>>>

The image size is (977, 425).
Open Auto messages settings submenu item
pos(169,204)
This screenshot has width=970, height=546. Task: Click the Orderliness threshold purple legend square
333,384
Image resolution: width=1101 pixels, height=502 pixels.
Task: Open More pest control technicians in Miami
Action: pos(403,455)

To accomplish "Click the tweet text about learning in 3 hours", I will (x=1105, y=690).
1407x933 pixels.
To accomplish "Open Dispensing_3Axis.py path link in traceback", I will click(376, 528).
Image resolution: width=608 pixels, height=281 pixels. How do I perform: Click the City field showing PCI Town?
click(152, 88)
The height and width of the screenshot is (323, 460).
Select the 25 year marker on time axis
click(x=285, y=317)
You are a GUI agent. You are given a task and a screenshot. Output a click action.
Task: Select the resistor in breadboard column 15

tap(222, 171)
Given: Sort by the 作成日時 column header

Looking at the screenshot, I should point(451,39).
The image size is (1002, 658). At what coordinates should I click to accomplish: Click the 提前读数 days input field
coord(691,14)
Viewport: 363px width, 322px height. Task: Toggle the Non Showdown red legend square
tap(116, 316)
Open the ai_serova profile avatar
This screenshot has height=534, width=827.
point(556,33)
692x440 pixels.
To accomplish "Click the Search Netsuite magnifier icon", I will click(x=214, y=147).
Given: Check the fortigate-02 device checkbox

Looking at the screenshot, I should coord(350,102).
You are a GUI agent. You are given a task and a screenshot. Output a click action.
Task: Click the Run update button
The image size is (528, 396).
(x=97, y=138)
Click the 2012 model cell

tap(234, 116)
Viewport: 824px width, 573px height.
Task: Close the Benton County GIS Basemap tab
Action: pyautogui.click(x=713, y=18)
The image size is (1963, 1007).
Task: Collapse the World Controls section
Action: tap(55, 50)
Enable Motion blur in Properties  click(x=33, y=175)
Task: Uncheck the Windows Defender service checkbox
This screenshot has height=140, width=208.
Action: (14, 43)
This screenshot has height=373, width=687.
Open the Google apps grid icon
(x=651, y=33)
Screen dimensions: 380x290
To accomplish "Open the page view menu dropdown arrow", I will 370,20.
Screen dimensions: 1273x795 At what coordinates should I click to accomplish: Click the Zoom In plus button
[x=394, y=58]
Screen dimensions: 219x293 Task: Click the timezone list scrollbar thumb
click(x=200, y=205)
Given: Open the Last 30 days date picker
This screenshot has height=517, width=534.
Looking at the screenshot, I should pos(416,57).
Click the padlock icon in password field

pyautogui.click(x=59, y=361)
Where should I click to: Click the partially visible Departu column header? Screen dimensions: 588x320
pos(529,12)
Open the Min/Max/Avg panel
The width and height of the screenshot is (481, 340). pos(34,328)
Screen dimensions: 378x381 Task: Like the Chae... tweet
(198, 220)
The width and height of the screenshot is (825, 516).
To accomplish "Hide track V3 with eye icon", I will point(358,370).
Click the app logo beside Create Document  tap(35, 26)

<<<

* **Assigned task**:
Return the material in full. Each line must match.

* **Answer section**:
The image size is (977, 425).
Open Auto messages settings submenu item
pos(169,204)
This screenshot has width=970, height=546. Task: Click the Orderliness threshold purple legend square
333,384
Image resolution: width=1101 pixels, height=502 pixels.
Task: Open More pest control technicians in Miami
Action: pos(403,455)

To accomplish "Click the tweet text about learning in 3 hours", I will (x=1105, y=690).
1407x933 pixels.
To accomplish "Open Dispensing_3Axis.py path link in traceback", I will click(376, 528).
Image resolution: width=608 pixels, height=281 pixels. How do I perform: Click the City field showing PCI Town?
click(152, 88)
The height and width of the screenshot is (323, 460).
Select the 25 year marker on time axis
click(x=285, y=317)
You are a GUI agent. You are given a task and a screenshot. Output a click action.
Task: Select the resistor in breadboard column 15

tap(222, 171)
Given: Sort by the 作成日時 column header

Looking at the screenshot, I should point(451,39).
The image size is (1002, 658). At what coordinates should I click to accomplish: Click the 提前读数 days input field
coord(691,14)
Viewport: 363px width, 322px height. Task: Toggle the Non Showdown red legend square
tap(116, 316)
Open the ai_serova profile avatar
This screenshot has height=534, width=827.
point(556,33)
692x440 pixels.
To accomplish "Click the Search Netsuite magnifier icon", I will click(x=214, y=147).
Given: Check the fortigate-02 device checkbox

Looking at the screenshot, I should coord(350,102).
You are a GUI agent. You are given a task and a screenshot. Output a click action.
Task: Click the Run update button
The image size is (528, 396).
(x=97, y=138)
Click the 2012 model cell

tap(234, 116)
Viewport: 824px width, 573px height.
Task: Close the Benton County GIS Basemap tab
Action: pyautogui.click(x=713, y=18)
The image size is (1963, 1007).
Task: Collapse the World Controls section
Action: tap(55, 50)
Enable Motion blur in Properties  click(x=33, y=175)
Task: Uncheck the Windows Defender service checkbox
This screenshot has height=140, width=208.
Action: (14, 43)
This screenshot has height=373, width=687.
Open the Google apps grid icon
(x=651, y=33)
Screen dimensions: 380x290
To accomplish "Open the page view menu dropdown arrow", I will 370,20.
Screen dimensions: 1273x795 At what coordinates should I click to accomplish: Click the Zoom In plus button
[x=394, y=58]
Screen dimensions: 219x293 Task: Click the timezone list scrollbar thumb
click(x=200, y=205)
Given: Open the Last 30 days date picker
This screenshot has height=517, width=534.
Looking at the screenshot, I should pos(416,57).
Click the padlock icon in password field

pyautogui.click(x=59, y=361)
Where should I click to: Click the partially visible Departu column header? Screen dimensions: 588x320
pos(529,12)
Open the Min/Max/Avg panel
The width and height of the screenshot is (481, 340). pos(34,328)
Screen dimensions: 378x381 Task: Like the Chae... tweet
(198, 220)
The width and height of the screenshot is (825, 516).
To accomplish "Hide track V3 with eye icon", I will point(358,370).
Click the app logo beside Create Document  tap(35, 26)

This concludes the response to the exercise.